I invented this foot-operated lever a couple of years ago because I found that other door-hanging tools just didn't work very well. (If you're interested, you can find it on the Web.) It provides about 1 1/2 inches of lift and lets you steer a heavy door right onto the hinge knuckles.
A word about those knuckles: There's a second reason I remove the hinges in the installation process, and it is that door manufacturers don't always seem to care which hinge leaf goes where. I like to have the three-knuckle leaf mounted on the jamb and the two-knuckle leaf on the door. Although it probably isn't critical to hinge function, I find that this arrangement helps with alignment and support when setting the door.
With the door mounted, I tighten the loose screws. I add 3-inch finishing screws, through the jambs into the framing, on either side of the door stop, everywhere I've placed shims. I then check the reveal between door and jamb for uniformity. It's weird, but no matter how carefully you install the jamb, you can still end up with a squeeze in the reveal below the bottom hinge. I'm not certain why this happens, but I do fix it: I adjust the shims near the floor and send in a pair of 3-inch screws to pull the jamb over. Because I've shimmed directly behind the bottom hinge, the jamb only moves over from there down.
Now that the hinge jamb is perfectly aligned and screwed to the framing, I address the latch side. First, I shim at the top of the jamb and hold it with a finish nail. Then I open and close the door, shimming and checking the reveal for uniformity. The shim locations more or less reflect those on the hinge side. I always shim just below the strike location. This provides solid backing for drilling and chiseling out the latch box, without chewing through or shredding the shims in the process.

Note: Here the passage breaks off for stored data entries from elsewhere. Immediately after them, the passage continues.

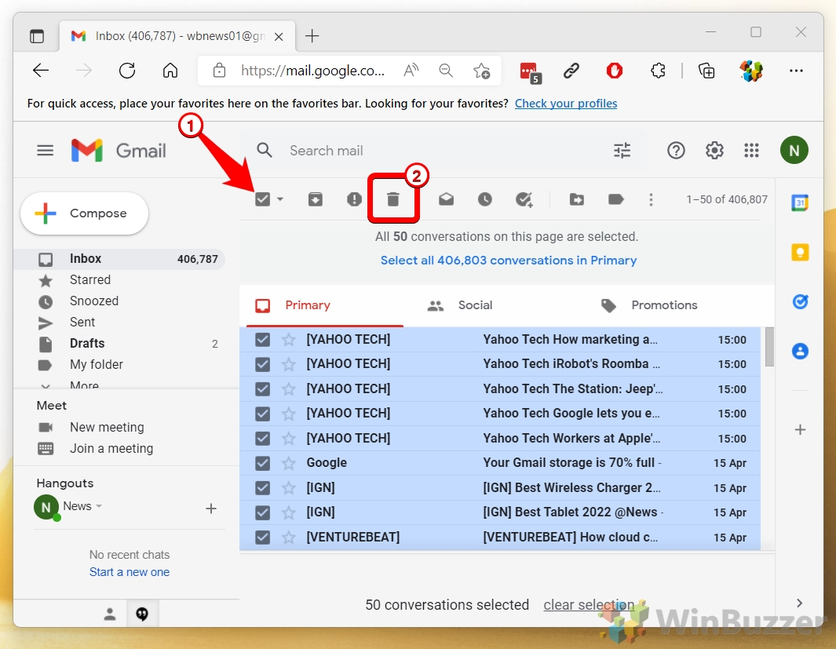The height and width of the screenshot is (649, 836).
Task: Expand the News status dropdown in Hangouts
Action: pyautogui.click(x=98, y=506)
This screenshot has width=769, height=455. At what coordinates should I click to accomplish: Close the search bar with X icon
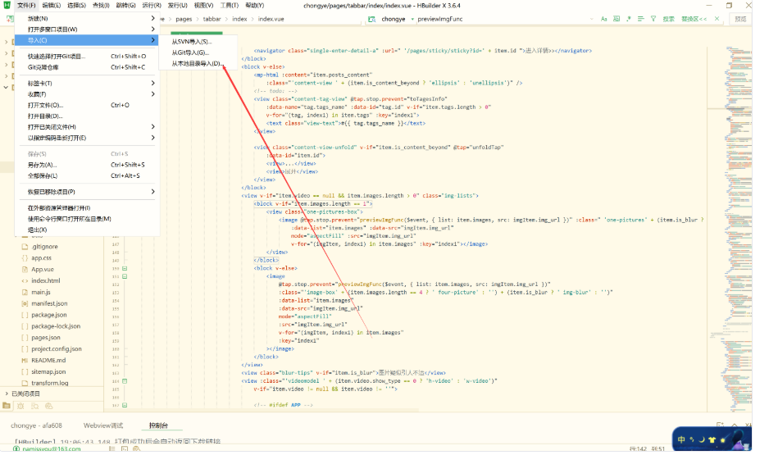click(717, 19)
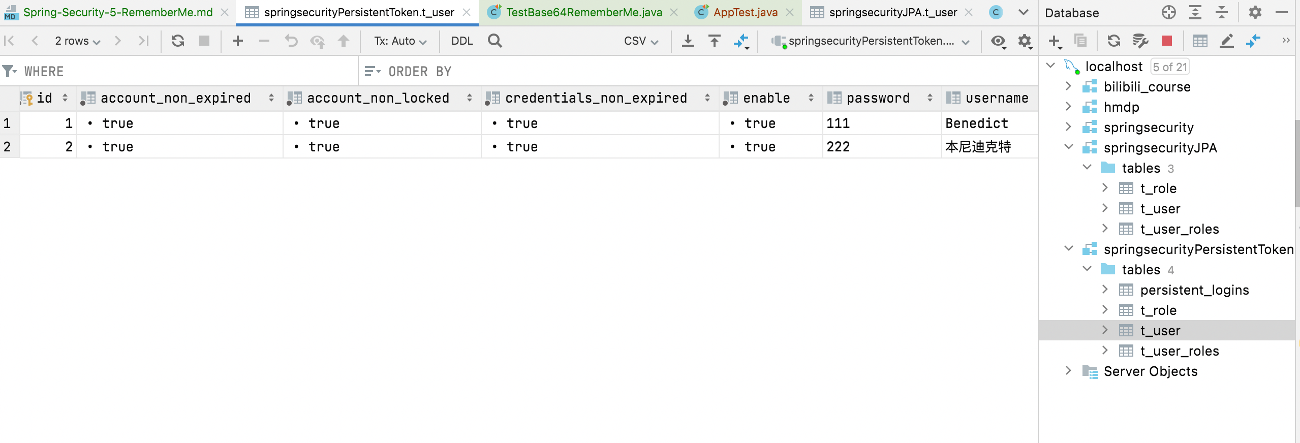Toggle sort on account_non_expired column
The image size is (1300, 443).
coord(271,98)
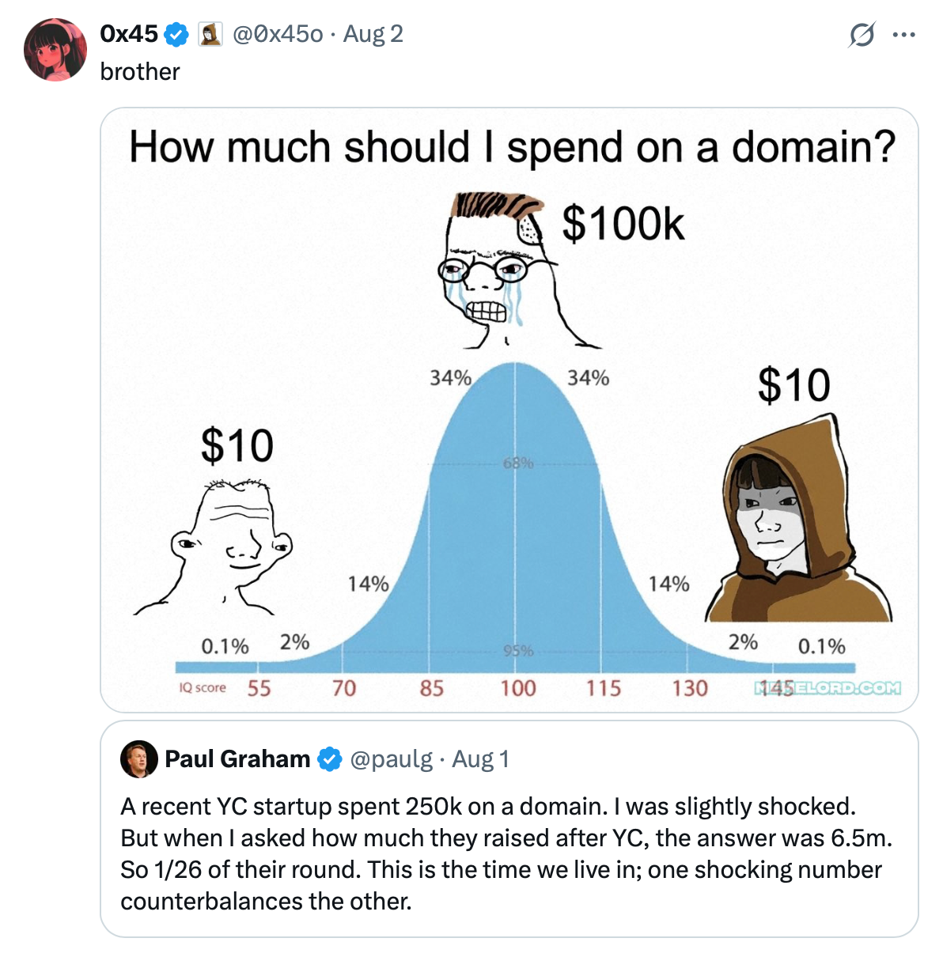Click the memelord.com watermark in image
943x957 pixels.
coord(827,688)
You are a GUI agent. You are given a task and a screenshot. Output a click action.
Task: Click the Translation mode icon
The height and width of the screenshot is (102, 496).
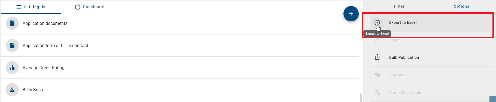point(377,93)
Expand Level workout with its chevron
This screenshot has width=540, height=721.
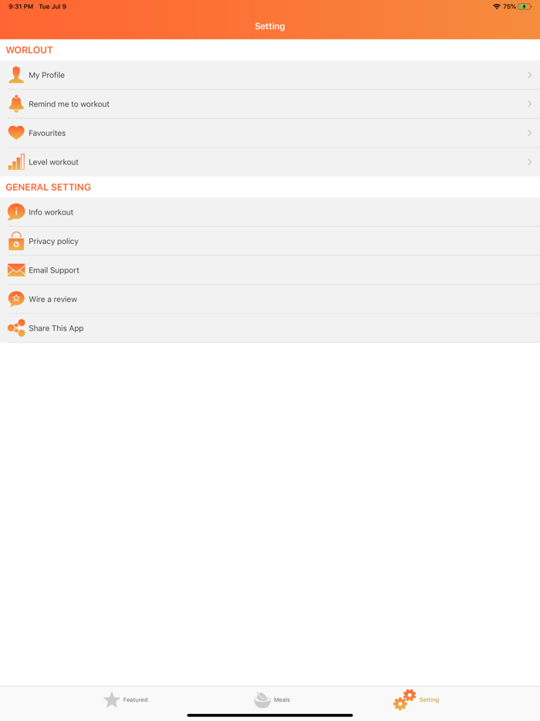529,162
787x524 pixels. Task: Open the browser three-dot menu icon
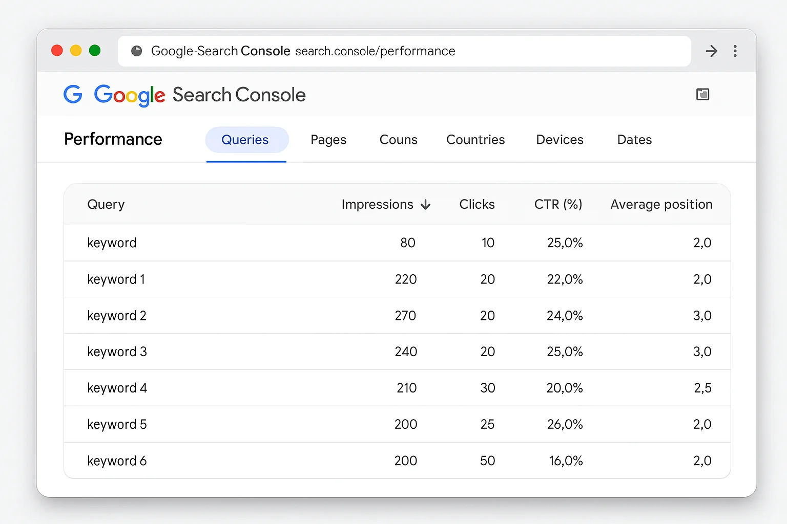click(x=735, y=51)
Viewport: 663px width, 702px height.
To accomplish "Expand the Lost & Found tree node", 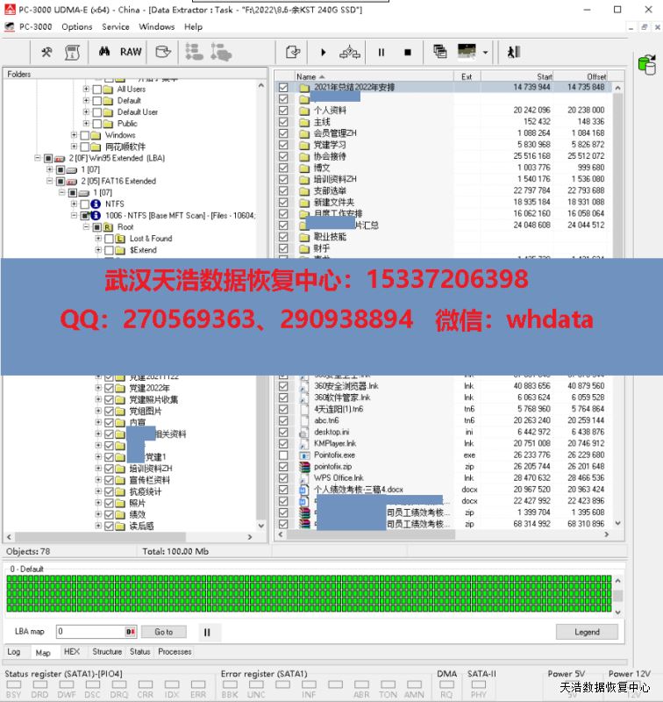I will click(x=98, y=239).
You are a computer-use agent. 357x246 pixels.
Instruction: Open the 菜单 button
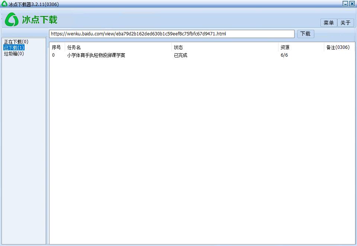(328, 23)
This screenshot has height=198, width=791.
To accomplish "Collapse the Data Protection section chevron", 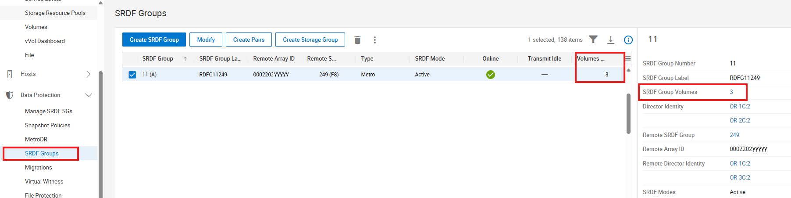I will (89, 95).
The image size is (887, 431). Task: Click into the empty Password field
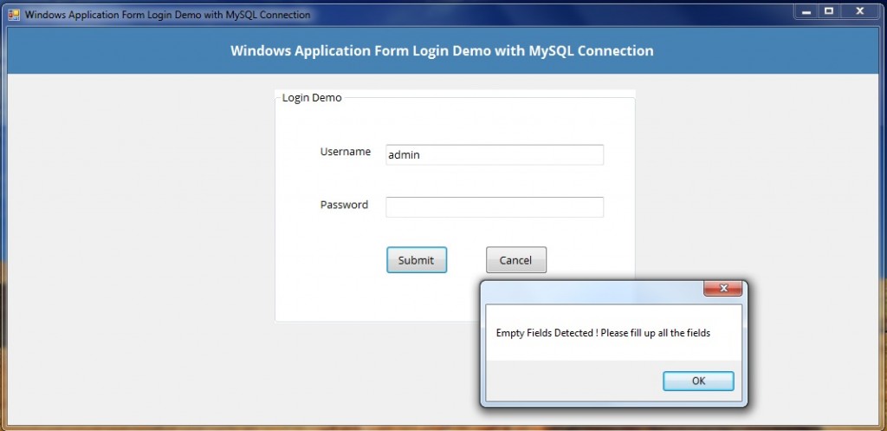click(494, 207)
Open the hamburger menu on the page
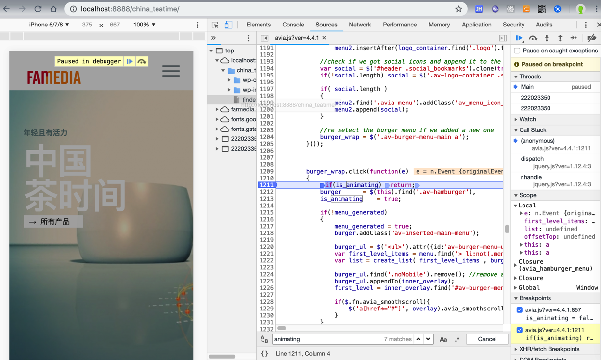 pos(171,71)
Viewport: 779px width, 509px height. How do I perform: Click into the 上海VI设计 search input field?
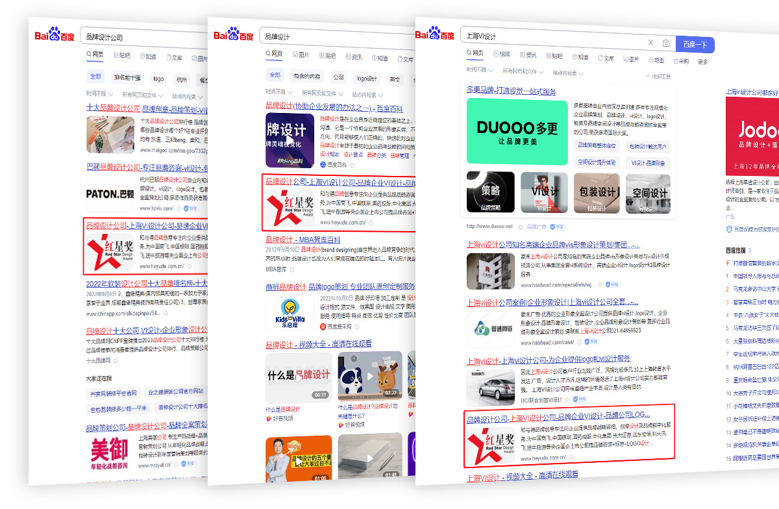[552, 38]
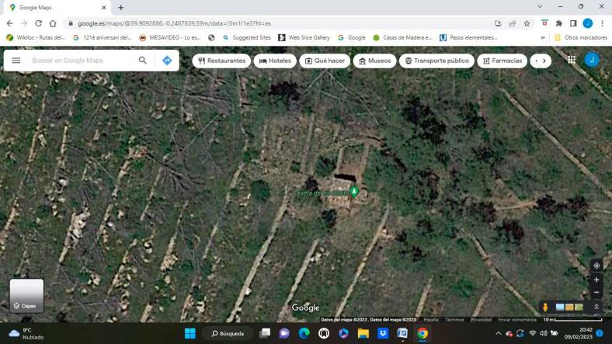Show more category chips with arrow

coord(544,61)
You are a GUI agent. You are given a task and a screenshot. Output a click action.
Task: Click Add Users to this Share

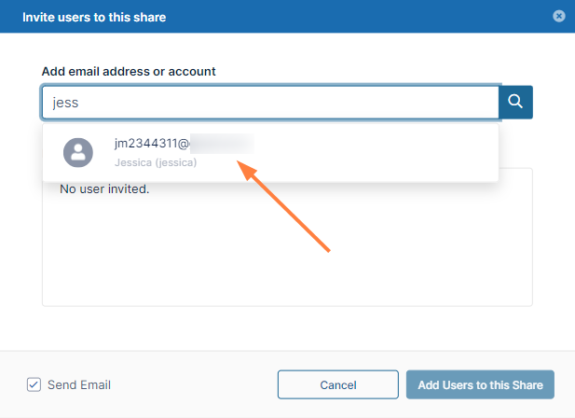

A door should always close with full contact against the stop. For this reason, out-of-plumb framing, bowed jambs, and warped doors are all unacceptable. I either correct the framing or replace the door. I'll make slight adjustments for alignment by shimming behind the temporary retaining blocks, holding the adjustment position with a finish nail or two, then following up with the 3-inch jamb screws.
Adjusting the Hinges
A hinge that's mortised a little too deeply (or not deeply enough) will be slightly out of vertical alignment with the other hinges and affect both the reveal and a smooth swing. Shimming behind the leaf with thin cardboard works, but if the painters come along and pull the hinges, the shims tend to vanish along with your careful adjustments. This is where those small shipping screws I save come in. With the door open and wedged for stability, I pull the hinge screws, fold the hinge back, and install a few shipping screws in the mortise, adjusting the heads in or out until the leaf lies flush in the jamb. Maybe it should go without saying, but I predrill for every screw I install.
These days, hinge screws are generally the "self-drilling" type, and they're jammed in at the plant at top speed. Thus, some of them are guaranteed to end up off-center with the head protruding slightly from the hinge. This can interfere with smooth hinge operation. It's simple to fix: You redrill a truly centered hole for the screw. But first the old hole has to be filled. I don't mess around with golf tees or whittled pegs and wood glue. I fold back the hinge leaf and drill a 1/2-inch-diameter hole with a countersinking bit. Then I cut a matching plug and glue it in with 2P-10 (888/443-3748, fastcap.com), a two-part glue that bonds almost instantly. I chisel the plug flush with the surface, re-install the hinge, and then drill a new hole for the screw using a self-centering vix bit. It's fast and foolproof.
Finish carpenter Peter Canavan lives in Brewster, Mass.